### [Stated task a]
In the records, copy out the lines starting with the one that contains "The height and width of the screenshot is (812, 1510)." and ending with the one that contains "Screen dimensions: 1280x727 (x=321, y=38)". Include both of those lines.
***** Document passage *****
Theo Epstein, is he a boy wonder or is has he just been lucky?
Ever since his hiring on Nov. 25, 2002 at the ripe age of 28, Epstein has been praised as the next big thing among general managers in Major League Baseball. He has accomplished some amazing feats as general manager of the Boston Red Sox, breaking the 86-year "Curse of the Bambino" in 2004, but has had some head-shaking blunders as well.
So how good of a general manager is Theo Epstein really? Does he deserve all the praise he gets in the baseball community?
Epstein has had some great signings in his tenure as general manager of the Boston Red Sox. The biggest, to date, has probably been David Ortiz, one of the biggest bargains in baseball during his time with the Red Sox.
In his eight full seasons with the Red Sox, Ortiz has earned just $69,837,000—a lot of money, but compared to baseballs other top-tier hitters such as Alex Rodriguez, who has earned $208,389,252, Ortiz has been a huge bargain for Epstein and the Red Sox. With what Ortiz did for the Red Sox in the 2004 playoffs alone, Epstein gets an A+ for the signing.
***** Data records *****
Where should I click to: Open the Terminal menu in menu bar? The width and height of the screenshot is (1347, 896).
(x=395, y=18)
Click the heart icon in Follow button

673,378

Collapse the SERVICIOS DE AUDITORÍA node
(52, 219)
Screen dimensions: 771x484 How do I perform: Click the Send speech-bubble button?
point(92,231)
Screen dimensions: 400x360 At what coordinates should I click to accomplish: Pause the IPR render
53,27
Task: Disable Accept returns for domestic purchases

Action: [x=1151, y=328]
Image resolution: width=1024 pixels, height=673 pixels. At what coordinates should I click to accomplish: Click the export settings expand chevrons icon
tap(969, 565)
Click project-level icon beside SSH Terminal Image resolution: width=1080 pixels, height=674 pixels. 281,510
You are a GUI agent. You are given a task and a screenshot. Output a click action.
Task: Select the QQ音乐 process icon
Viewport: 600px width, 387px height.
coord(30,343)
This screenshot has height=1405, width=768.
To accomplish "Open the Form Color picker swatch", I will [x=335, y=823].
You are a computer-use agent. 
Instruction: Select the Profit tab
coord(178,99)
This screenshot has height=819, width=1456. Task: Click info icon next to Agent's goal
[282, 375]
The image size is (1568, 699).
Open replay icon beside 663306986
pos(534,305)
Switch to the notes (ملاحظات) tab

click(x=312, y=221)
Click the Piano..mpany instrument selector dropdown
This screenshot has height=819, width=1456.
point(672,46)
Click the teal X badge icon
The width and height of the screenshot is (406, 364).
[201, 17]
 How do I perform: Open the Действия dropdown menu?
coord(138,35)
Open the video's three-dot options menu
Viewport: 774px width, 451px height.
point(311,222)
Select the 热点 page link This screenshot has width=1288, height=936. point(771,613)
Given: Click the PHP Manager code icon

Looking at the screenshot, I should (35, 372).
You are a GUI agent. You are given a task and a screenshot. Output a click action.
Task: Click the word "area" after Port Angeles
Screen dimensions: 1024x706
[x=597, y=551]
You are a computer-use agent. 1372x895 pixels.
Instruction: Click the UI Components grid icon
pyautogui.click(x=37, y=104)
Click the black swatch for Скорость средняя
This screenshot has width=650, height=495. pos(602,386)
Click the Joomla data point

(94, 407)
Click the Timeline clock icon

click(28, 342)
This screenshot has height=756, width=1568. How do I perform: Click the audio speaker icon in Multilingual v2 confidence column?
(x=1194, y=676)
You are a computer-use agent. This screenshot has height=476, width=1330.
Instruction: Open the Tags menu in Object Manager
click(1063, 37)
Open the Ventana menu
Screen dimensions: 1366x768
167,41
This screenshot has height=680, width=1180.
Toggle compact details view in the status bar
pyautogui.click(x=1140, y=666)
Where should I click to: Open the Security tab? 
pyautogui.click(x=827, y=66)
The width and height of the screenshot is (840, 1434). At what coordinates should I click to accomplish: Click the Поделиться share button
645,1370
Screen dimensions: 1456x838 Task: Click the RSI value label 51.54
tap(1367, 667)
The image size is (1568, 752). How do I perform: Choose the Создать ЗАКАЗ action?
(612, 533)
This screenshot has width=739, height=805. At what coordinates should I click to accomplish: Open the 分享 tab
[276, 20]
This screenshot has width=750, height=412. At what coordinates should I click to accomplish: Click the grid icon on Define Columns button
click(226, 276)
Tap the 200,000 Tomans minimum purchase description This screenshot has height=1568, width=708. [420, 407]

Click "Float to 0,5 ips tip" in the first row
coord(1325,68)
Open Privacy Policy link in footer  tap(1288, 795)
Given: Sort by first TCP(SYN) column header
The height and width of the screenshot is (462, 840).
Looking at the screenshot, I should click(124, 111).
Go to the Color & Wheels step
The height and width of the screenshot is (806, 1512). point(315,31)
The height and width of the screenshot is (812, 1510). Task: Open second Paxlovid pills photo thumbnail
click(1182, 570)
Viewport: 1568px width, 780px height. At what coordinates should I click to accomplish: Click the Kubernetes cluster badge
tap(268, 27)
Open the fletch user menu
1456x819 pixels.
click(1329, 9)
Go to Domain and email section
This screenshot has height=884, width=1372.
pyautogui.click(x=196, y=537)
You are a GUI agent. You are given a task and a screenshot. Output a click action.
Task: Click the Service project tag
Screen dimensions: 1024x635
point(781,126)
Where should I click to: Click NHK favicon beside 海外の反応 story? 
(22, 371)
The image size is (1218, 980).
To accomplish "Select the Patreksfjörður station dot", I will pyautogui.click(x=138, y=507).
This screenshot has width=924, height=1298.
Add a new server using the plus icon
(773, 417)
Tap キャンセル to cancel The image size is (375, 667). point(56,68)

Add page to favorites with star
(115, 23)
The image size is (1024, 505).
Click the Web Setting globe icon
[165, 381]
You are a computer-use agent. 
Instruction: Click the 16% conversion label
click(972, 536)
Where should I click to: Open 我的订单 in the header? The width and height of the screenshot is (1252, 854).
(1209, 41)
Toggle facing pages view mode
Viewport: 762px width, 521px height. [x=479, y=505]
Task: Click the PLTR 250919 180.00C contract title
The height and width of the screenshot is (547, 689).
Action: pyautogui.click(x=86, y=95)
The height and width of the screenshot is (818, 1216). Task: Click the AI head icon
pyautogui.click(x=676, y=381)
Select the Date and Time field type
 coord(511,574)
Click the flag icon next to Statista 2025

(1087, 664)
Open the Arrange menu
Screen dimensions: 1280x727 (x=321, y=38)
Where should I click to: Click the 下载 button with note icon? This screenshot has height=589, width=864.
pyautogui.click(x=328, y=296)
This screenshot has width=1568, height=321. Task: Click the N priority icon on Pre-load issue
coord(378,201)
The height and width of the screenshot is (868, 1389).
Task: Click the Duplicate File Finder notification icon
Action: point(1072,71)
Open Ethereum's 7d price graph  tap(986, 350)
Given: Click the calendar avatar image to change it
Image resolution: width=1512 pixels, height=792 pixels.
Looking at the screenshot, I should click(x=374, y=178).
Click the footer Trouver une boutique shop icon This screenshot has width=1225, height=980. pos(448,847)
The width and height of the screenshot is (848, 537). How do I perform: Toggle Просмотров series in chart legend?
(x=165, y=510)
*****
### [Stated task b]
In the passage about Theo Epstein, how much had David Ortiz earned in his eight full seasons with the Red Sox?

### [Task answer a]
The height and width of the screenshot is (812, 1510). Task: Open second Paxlovid pills photo thumbnail
click(1182, 570)
Viewport: 1568px width, 780px height. At what coordinates should I click to accomplish: Click the Kubernetes cluster badge
tap(268, 27)
Open the fletch user menu
1456x819 pixels.
click(1329, 9)
Go to Domain and email section
This screenshot has height=884, width=1372.
pyautogui.click(x=196, y=537)
You are a GUI agent. You are given a task and a screenshot. Output a click action.
Task: Click the Service project tag
Screen dimensions: 1024x635
point(781,126)
Where should I click to: Click NHK favicon beside 海外の反応 story? 
(22, 371)
The image size is (1218, 980).
To accomplish "Select the Patreksfjörður station dot", I will pyautogui.click(x=138, y=507).
This screenshot has width=924, height=1298.
Add a new server using the plus icon
(773, 417)
Tap キャンセル to cancel The image size is (375, 667). point(56,68)

Add page to favorites with star
(115, 23)
The image size is (1024, 505).
Click the Web Setting globe icon
[165, 381]
You are a computer-use agent. 
Instruction: Click the 16% conversion label
click(972, 536)
Where should I click to: Open 我的订单 in the header? The width and height of the screenshot is (1252, 854).
(1209, 41)
Toggle facing pages view mode
Viewport: 762px width, 521px height. [x=479, y=505]
Task: Click the PLTR 250919 180.00C contract title
The height and width of the screenshot is (547, 689).
Action: pyautogui.click(x=86, y=95)
The height and width of the screenshot is (818, 1216). Task: Click the AI head icon
pyautogui.click(x=676, y=381)
Select the Date and Time field type
 coord(511,574)
Click the flag icon next to Statista 2025

(1087, 664)
Open the Arrange menu
Screen dimensions: 1280x727 (x=321, y=38)

### [Task answer b]
$69,837,000